What is an index in ElasticSearch?
Index is like a ‘database’ in a relational database. It has a mapping which defines multiple types. An index is a logical namespace which maps to one or more primary shards and can have zero or more replica shards.
MySQL => Databases
ElasticSearch => Indices
What is inverted index in Elasticsearch?
Inverted Index is backbone of Elasticsearch which make full-text search fast. Inverted index consists of a list of all unique words that occurs in documents and for each word, maintain a list of documents number and positions in which it appears.
For Example: There are two documents and having content as:
1: FacingIssuesOnIT is for ELK.
2: If ELK check FacingIssuesOnIT.
To make inverted index each document will split in words (also called as terms or token) and create below sorted index .
Now when we do some full-text search for String will sort documents based on existence and occurrence of matching counts.
Usually in Books we have inverted indexes on last pages. Based on the word we can thus find the page on which the word exists.
What is a shard in ElasticSearch?
Due to resource limitations like RAM, vCPU etc, for scale-out, applications need to employ multiple instances of ElasticSearch on separate machines. Data in an index can be divided into multiple partitions, each handled by a separate node (instance) of ElasticSearch. Each such partition is called a shard. By default an ElasticSearch index has 5 shards.

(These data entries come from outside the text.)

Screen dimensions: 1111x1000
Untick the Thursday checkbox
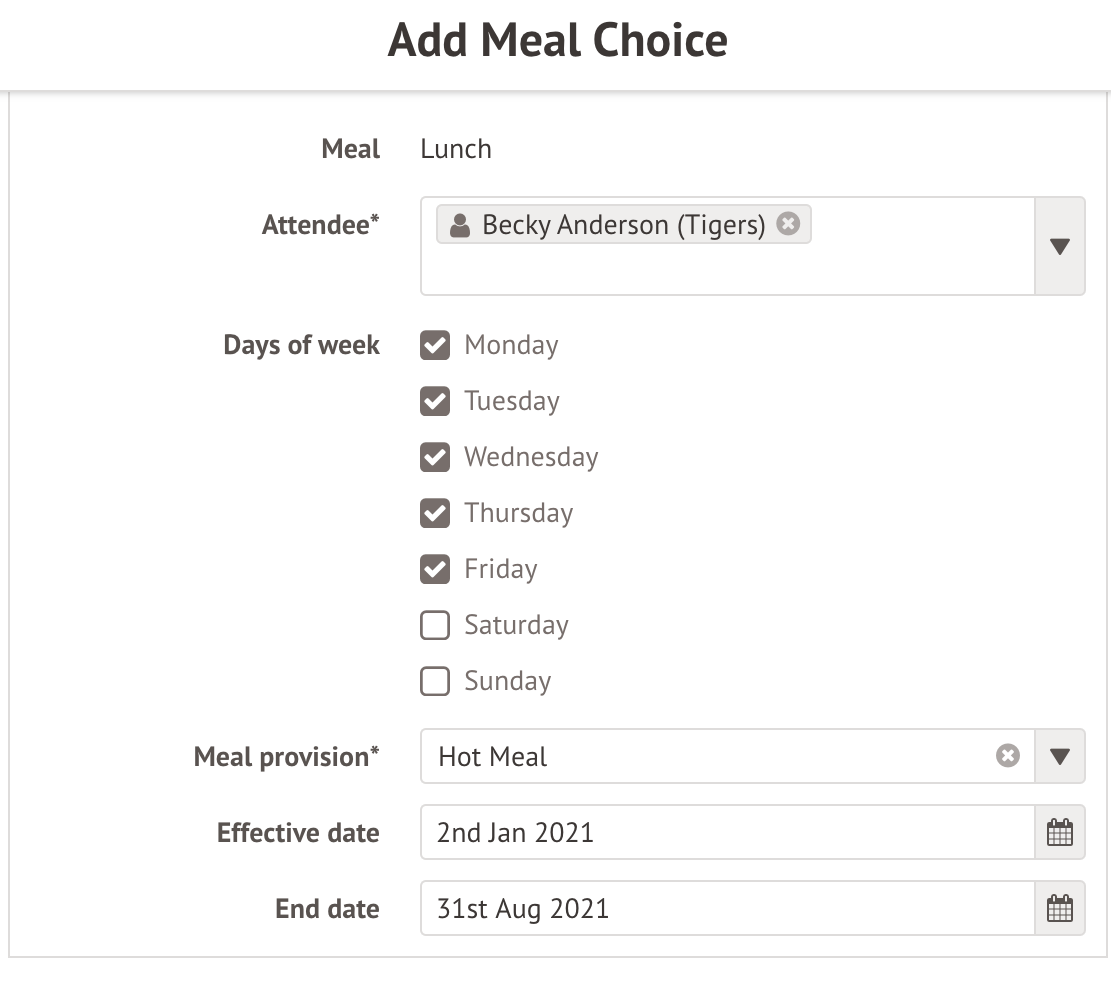(435, 514)
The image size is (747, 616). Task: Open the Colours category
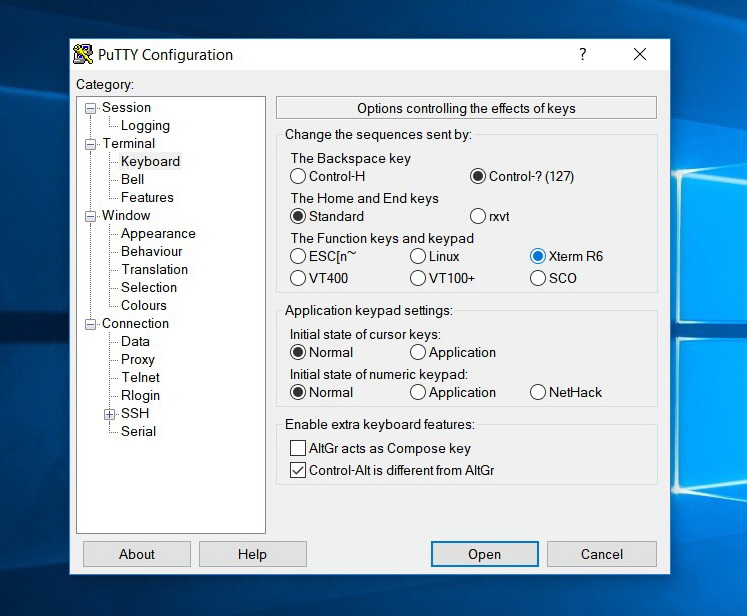(143, 305)
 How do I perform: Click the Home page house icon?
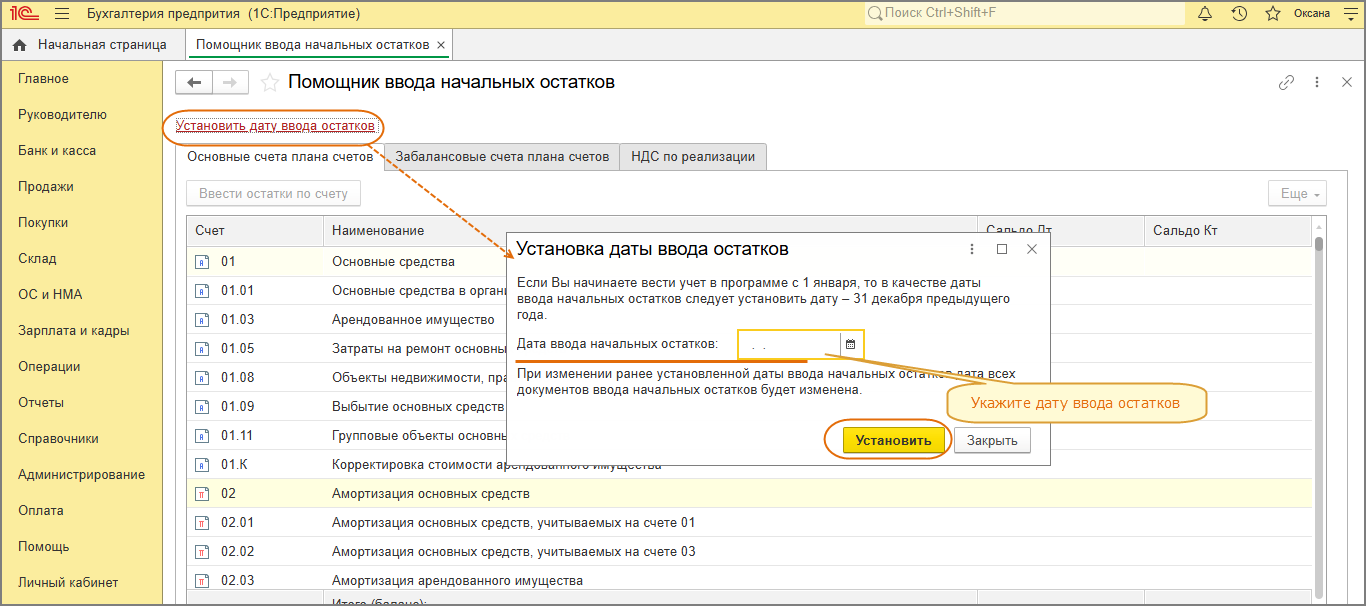coord(19,45)
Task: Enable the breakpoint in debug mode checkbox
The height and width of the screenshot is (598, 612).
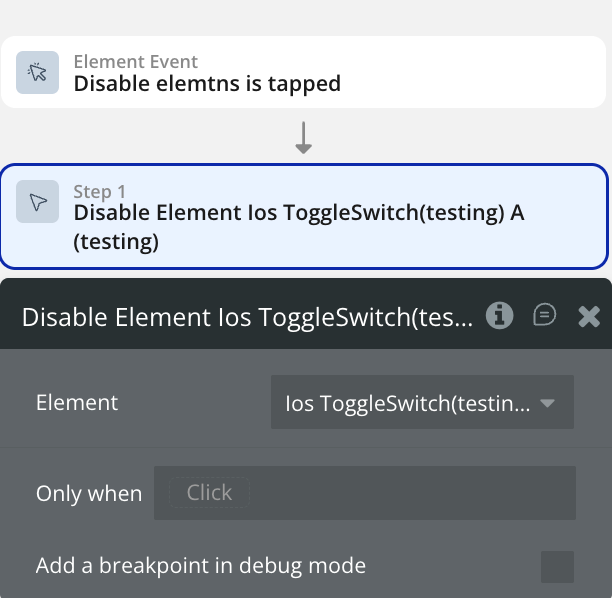Action: click(x=557, y=566)
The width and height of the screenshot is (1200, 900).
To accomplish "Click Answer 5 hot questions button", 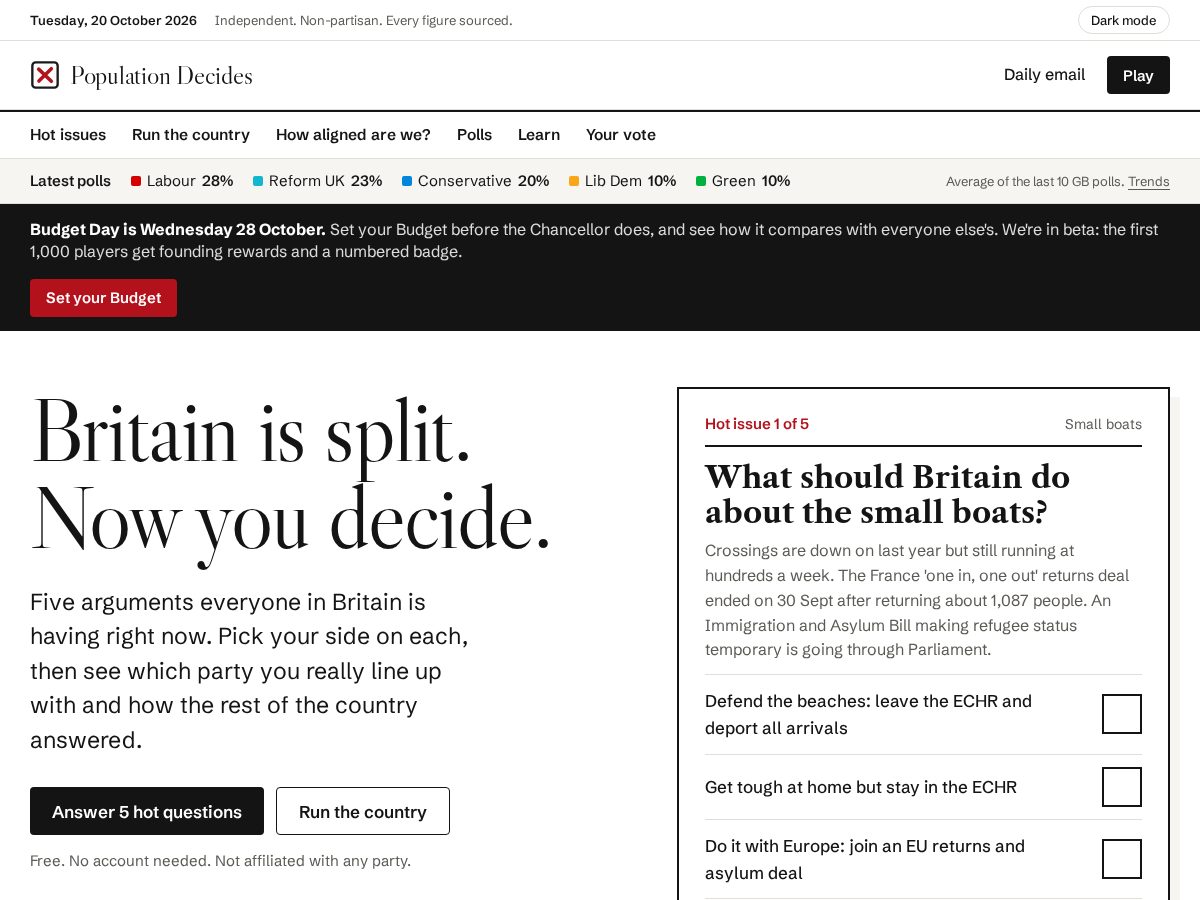I will coord(147,811).
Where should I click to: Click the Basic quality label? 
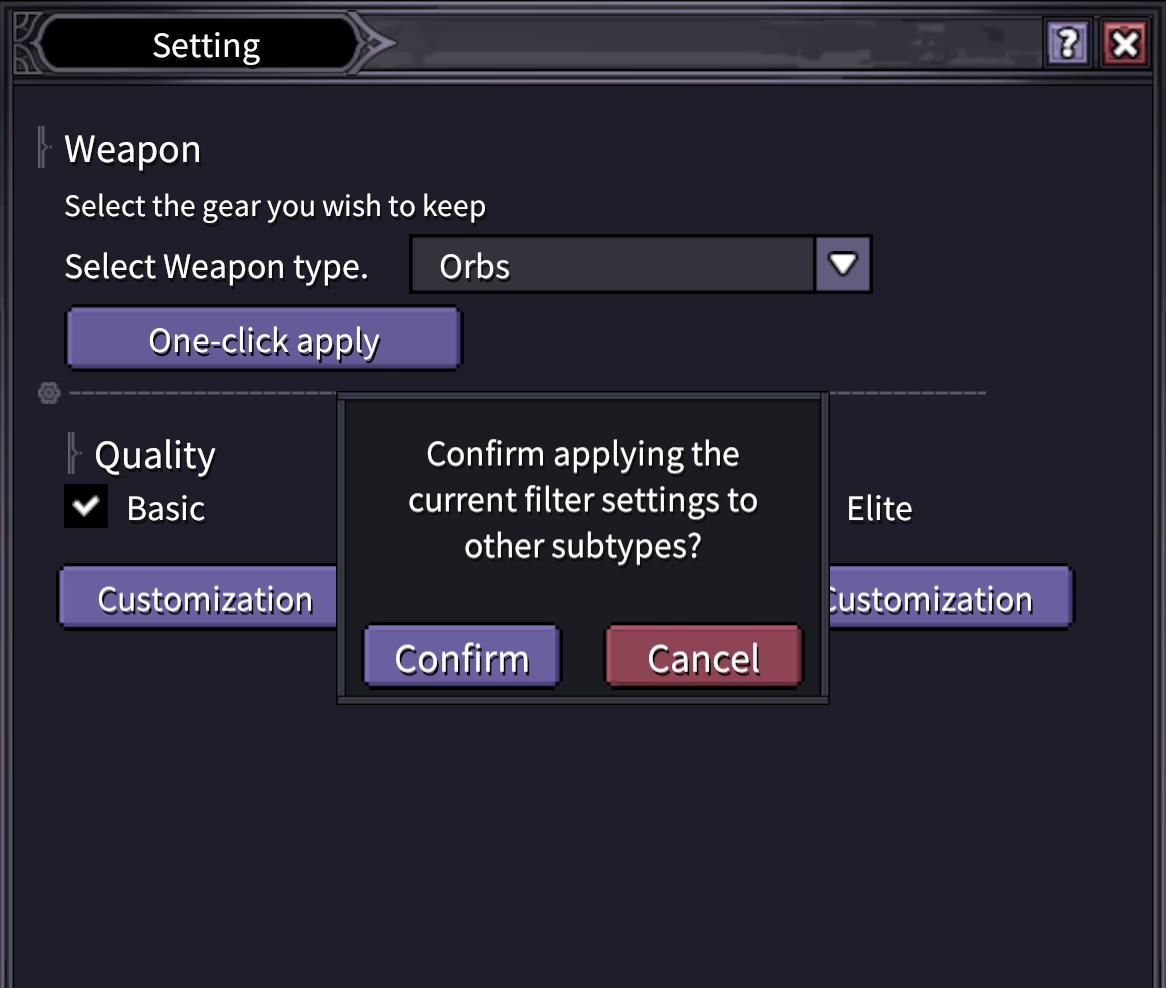(x=166, y=509)
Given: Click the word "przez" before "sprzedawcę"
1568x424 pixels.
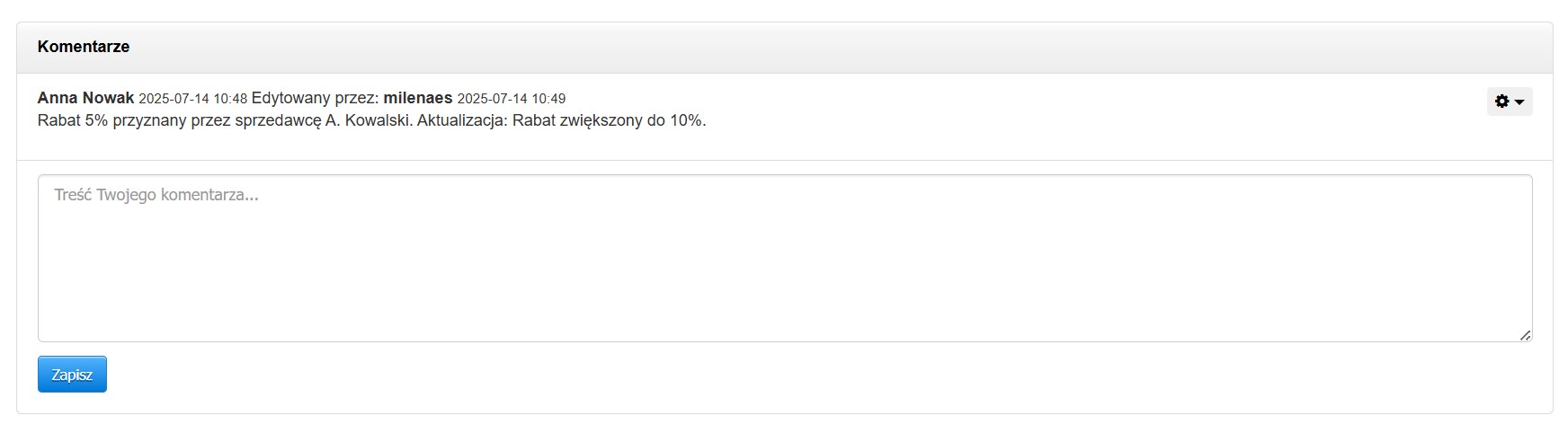Looking at the screenshot, I should coord(211,120).
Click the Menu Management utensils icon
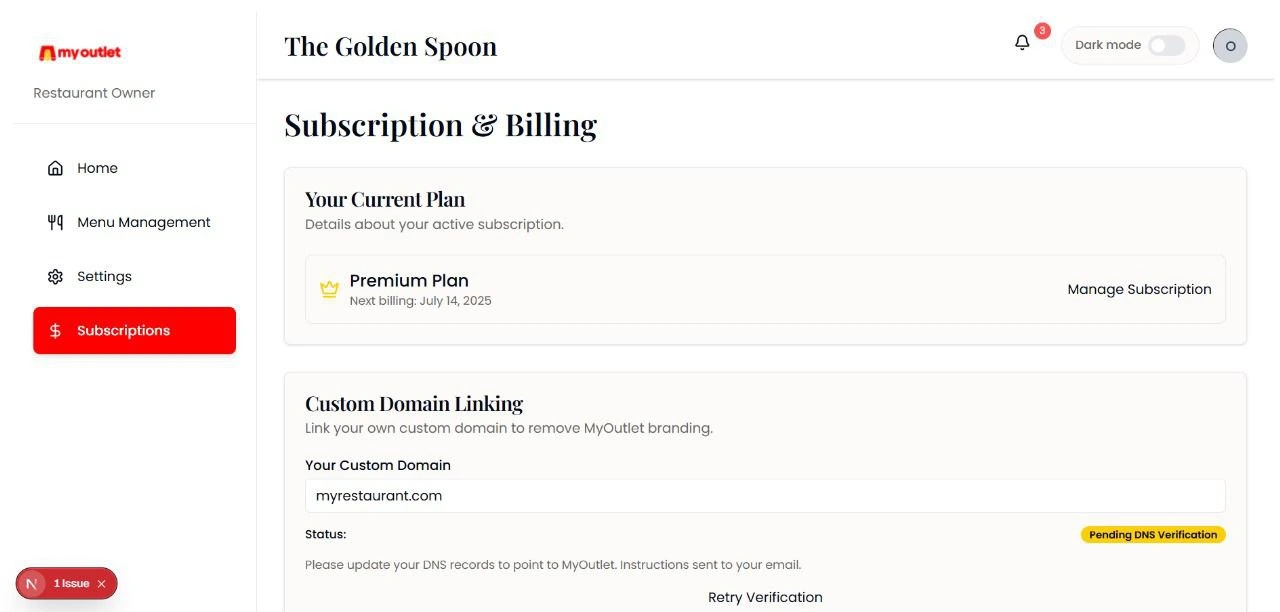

GetJob Ready with ElasticSearch Training With Live Project By Experts
What is a replica in ElasticSearch?
Each shard in ElasticSearch has 2 copy of the shard. These copies are called replicas. They serve the purpose of high-availability and fault-tolerance.
What is a document in ElasticSearch?
Document is similar to a row in relational databases. The difference is that each document in an index can have a different structure (fields), but should have same data type for common fields.
MySQL => Databases => Tables => Columns/Rows
ElasticSearch => Indices => Types => Documents with Properties
What are the basic operations you can perform on a document?
The following operations can be performed on documents
INDEXING A DOCUMENT USING ELASTICSEARCH.
FETCHING DOCUMENTS USING ELASTICSEARCH.
UPDATING DOCUMENTS USING ELASTICSEARCH.
DELETING DOCUMENTS USING ELASTICSEARCH.
What is a type in ElasticSearch?
Type is a logical category/partition of index whose semantics is completely upto the user.
What are common area of use Elasticsearch?
It’s useful in application where need to do analysis, statics and need to find out anomalies on data based on pattern.
It’s useful where need to send alerts when particular condition matched like stock market, exception from logs etc.
It’s useful with application where log analysis and issue solution provide because of full search in billions of records in milliseconds.
It’s compatible with application like Filebeat, Logstash and Kibana for storage of high volume data for analysis and visualize in form of chart and dashboards.